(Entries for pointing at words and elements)

>> Start

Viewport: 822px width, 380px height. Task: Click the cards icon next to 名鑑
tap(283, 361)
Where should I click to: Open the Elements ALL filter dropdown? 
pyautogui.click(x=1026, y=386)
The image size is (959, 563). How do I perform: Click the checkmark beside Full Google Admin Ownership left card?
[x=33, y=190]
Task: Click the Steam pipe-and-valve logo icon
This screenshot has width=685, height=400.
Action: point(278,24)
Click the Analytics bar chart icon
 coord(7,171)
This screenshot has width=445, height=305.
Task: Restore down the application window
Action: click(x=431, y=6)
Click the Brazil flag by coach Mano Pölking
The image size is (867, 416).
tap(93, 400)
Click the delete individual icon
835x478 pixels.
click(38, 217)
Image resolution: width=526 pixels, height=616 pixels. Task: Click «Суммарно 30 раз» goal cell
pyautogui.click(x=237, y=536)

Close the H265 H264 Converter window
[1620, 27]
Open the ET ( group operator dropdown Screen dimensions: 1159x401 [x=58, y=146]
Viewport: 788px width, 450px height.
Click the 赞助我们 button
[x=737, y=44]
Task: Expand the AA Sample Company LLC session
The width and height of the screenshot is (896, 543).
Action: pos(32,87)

>> End

**Required task**
Retype all of the items above line by line, without changing a single character.

**Result for this task**
Viewport: 822px width, 380px height. Task: Click the cards icon next to 名鑑
tap(283, 361)
Where should I click to: Open the Elements ALL filter dropdown? 
pyautogui.click(x=1026, y=386)
The image size is (959, 563). How do I perform: Click the checkmark beside Full Google Admin Ownership left card?
[x=33, y=190]
Task: Click the Steam pipe-and-valve logo icon
This screenshot has width=685, height=400.
Action: point(278,24)
Click the Analytics bar chart icon
 coord(7,171)
This screenshot has width=445, height=305.
Task: Restore down the application window
Action: click(x=431, y=6)
Click the Brazil flag by coach Mano Pölking
The image size is (867, 416).
tap(93, 400)
Click the delete individual icon
835x478 pixels.
click(38, 217)
Image resolution: width=526 pixels, height=616 pixels. Task: Click «Суммарно 30 раз» goal cell
pyautogui.click(x=237, y=536)

Close the H265 H264 Converter window
[1620, 27]
Open the ET ( group operator dropdown Screen dimensions: 1159x401 [x=58, y=146]
Viewport: 788px width, 450px height.
Click the 赞助我们 button
[x=737, y=44]
Task: Expand the AA Sample Company LLC session
The width and height of the screenshot is (896, 543).
Action: pos(32,87)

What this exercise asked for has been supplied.